With floods, you rely on authorities and early warning systems just as much as in radioactivity, actually you can buy a cheap dosimeters/Geiger counters and there are enthusiast networked detectors - but did you put a webcam with trained CV model on all surrounding flood paths? Did you put chemical sensors around all railway tracks in the neighborhood or do you just as well rely on "seeing, understanding and avoiding" a chlorine gas cloud?

It is just the prehistorical evolutionary parts of the brain speaking - we see flood, radioactivity we don't, danger, quickly bash it with a stick!

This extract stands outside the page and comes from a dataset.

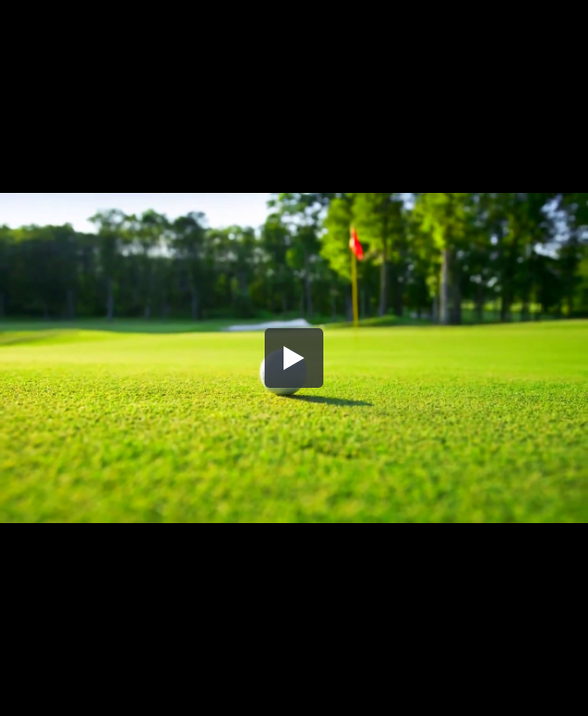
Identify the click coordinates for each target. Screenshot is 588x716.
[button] (294, 358)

Eighty years ago that was the case. Fifty years ago that was the case in many places. Today that is no longer the case. There are very robust and effective sensor networks in any and every location where there exists any possibility of a radioactive concern.


The point stands - for the individual it is very reassuring to be able perceive a danger. And not all radiation sources have masses of alarms near them. Hospitals for example don't put detectors everywhere and they have some very nasty radiation sources.